_Exercise_. Which lines in the records below hold the word "computer"? Copy each of them.

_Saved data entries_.

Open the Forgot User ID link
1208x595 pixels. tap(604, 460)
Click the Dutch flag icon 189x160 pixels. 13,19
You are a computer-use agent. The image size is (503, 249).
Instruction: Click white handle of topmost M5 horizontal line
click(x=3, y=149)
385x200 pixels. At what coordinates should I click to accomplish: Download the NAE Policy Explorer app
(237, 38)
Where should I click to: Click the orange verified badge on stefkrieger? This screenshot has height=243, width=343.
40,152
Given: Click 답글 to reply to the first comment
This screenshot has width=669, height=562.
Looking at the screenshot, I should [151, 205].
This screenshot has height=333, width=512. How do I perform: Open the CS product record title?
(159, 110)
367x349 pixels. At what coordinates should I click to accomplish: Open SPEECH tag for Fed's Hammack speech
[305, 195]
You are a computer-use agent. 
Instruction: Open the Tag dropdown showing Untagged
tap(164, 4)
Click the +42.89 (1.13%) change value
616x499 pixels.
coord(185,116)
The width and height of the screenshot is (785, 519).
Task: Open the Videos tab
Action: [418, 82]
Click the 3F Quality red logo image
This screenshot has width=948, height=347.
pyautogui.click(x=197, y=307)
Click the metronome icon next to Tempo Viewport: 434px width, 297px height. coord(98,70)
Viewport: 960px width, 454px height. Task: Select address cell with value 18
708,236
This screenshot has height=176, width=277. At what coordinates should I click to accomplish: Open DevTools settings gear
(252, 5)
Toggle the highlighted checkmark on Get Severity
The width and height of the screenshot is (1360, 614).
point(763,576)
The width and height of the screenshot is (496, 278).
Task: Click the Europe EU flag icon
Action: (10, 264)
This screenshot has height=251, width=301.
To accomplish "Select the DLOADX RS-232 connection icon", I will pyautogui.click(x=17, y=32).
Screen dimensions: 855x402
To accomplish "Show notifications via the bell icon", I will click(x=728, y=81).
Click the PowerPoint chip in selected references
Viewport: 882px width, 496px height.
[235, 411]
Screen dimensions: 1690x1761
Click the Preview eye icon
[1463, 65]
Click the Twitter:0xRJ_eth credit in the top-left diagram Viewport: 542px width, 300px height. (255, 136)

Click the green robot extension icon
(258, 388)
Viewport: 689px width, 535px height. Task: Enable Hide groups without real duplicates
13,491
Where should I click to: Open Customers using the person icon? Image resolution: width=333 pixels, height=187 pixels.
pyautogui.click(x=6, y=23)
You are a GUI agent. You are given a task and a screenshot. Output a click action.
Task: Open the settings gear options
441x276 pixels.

_Response area_.
You are a computer-use agent. The image size is (503, 249).
You are a computer-use agent. 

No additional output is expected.